**TASK INSTRUCTIONS**
Print the stretch of the Maghdouché passage from "It was not easy" through "tell his discovery.", copied word for word.

**EXCERPT PROVIDED**
The people of Maghdouché only returned to their ancestral village during the reign of the Druze Prince Fakhreddin II (1572-1635). The prince, who was considered a tolerant and enlightened ruler of his day and age, believed in equality amongst the diverse religious followers of his Lebanon. To demonstrate this equality, he appointed a Maronite Catholic as Prime Minister, a Muslim as Minister of the Interior, a Druze as Army Commander and a Jew as Finance Minister. His reign was a rare example of non-sectarianism, and it soon became the most prosperous principality in the Ottoman Empire.

It was not easy to locate the sacred cave even though the men of Maghdouché worked for hundreds of years near the grotto, pulling down the stones of the Crusader fort for building material for their new homes. The cave was finally rediscovered on 8 September 1721 by a young shepherd when one of his goats fell in a well-like opening in the porous limestone. Wanting to save his goat, the shepherd made a rope from vine twigs, tied it to a tree, and descended into the hole, but the rope broke and he fell. When his eyes became accustomed to the darkness of the grotto, the boy saw a soft glimmer of a golden object, which turned out to be Saint Helena’s icon of the Mother and Child. The boy climbed up the stone walls and ran to the village to tell his discovery.

==Pilgrimage site==

Ever since the rediscovery, the cave of Our Lady of Awaiting has been open to the public. It has become a major pilgrimage site in the Lebanon. The adjacent hilltop where Jesus and Mary had once stood is now Sidon's Greek Catholic cemetery. Grand festivities are held each year on September 8 to commemorate the rediscovery of the sacred cave.

Near the sacred cave, the people of Magdhdouché built a cathedral and a modern tower crowned with a bronze statue of the Virgin and Child. The tower offers pilgrims panoramic views of Sidon, the Mediterranean, and the lush hills, valleys and citrus groves of Lebanon.

**SOURCE DATA**
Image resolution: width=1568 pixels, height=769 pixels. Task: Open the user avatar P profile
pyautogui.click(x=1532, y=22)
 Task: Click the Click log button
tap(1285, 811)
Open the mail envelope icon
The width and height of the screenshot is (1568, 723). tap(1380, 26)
==
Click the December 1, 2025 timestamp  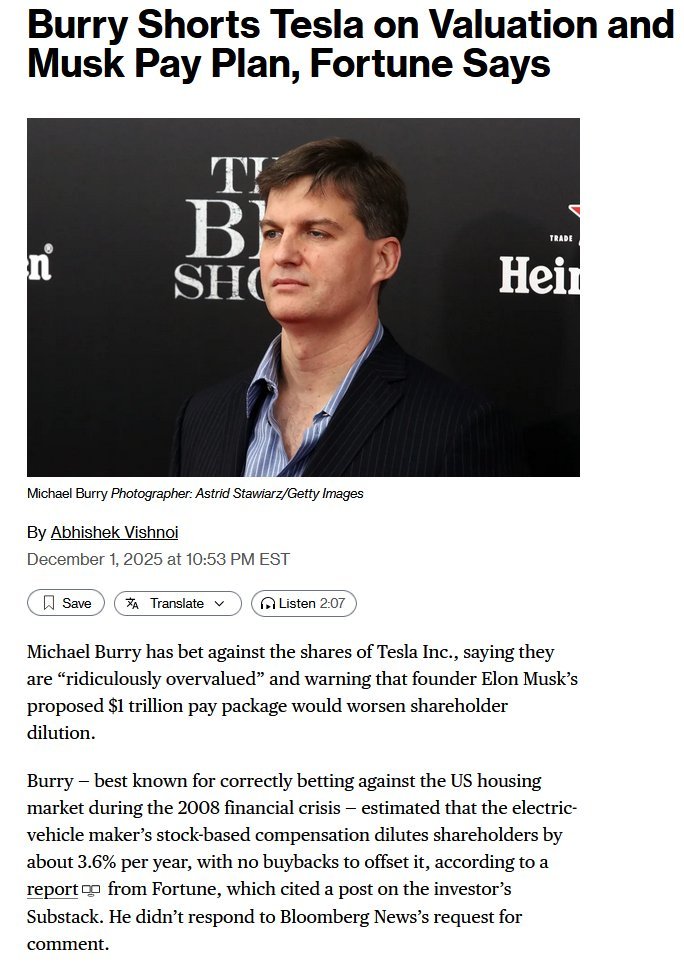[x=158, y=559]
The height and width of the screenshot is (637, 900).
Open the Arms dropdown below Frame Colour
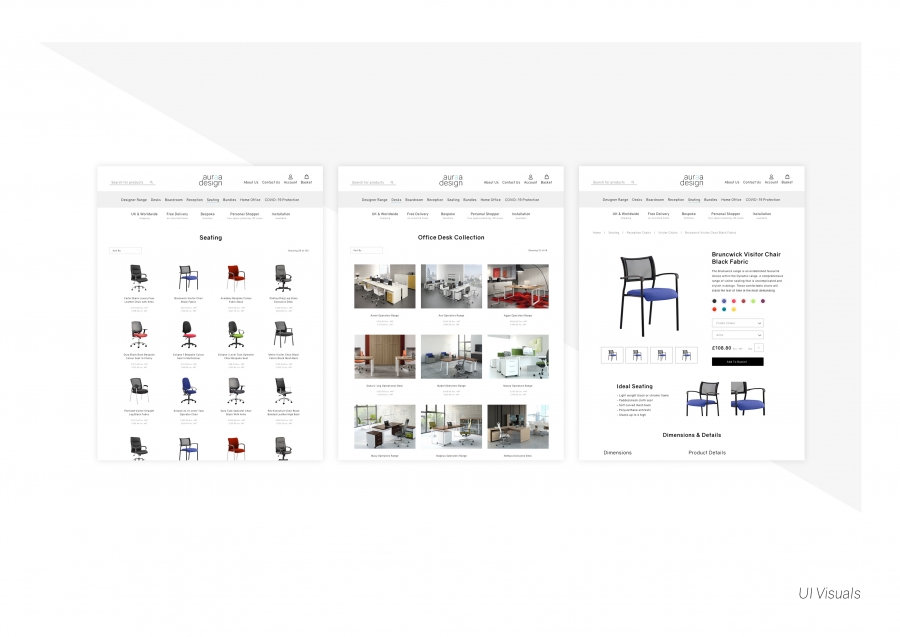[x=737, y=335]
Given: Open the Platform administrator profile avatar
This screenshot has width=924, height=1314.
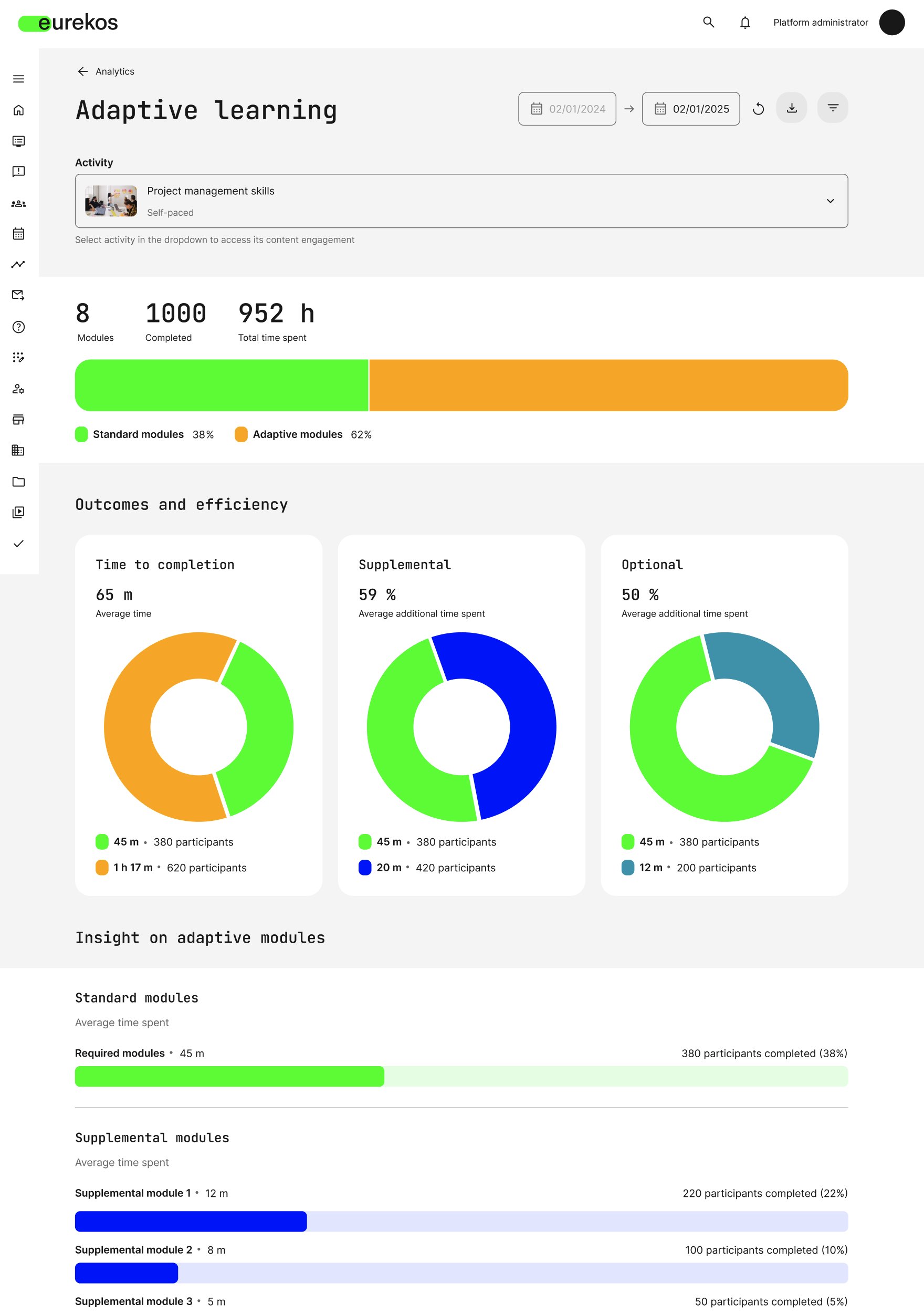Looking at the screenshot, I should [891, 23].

**TASK RESPONSE**
It was not easy to locate the sacred cave even though the men of Maghdouché worked for hundreds of years near the grotto, pulling down the stones of the Crusader fort for building material for their new homes. The cave was finally rediscovered on 8 September 1721 by a young shepherd when one of his goats fell in a well-like opening in the porous limestone. Wanting to save his goat, the shepherd made a rope from vine twigs, tied it to a tree, and descended into the hole, but the rope broke and he fell. When his eyes became accustomed to the darkness of the grotto, the boy saw a soft glimmer of a golden object, which turned out to be Saint Helena’s icon of the Mother and Child. The boy climbed up the stone walls and ran to the village to tell his discovery.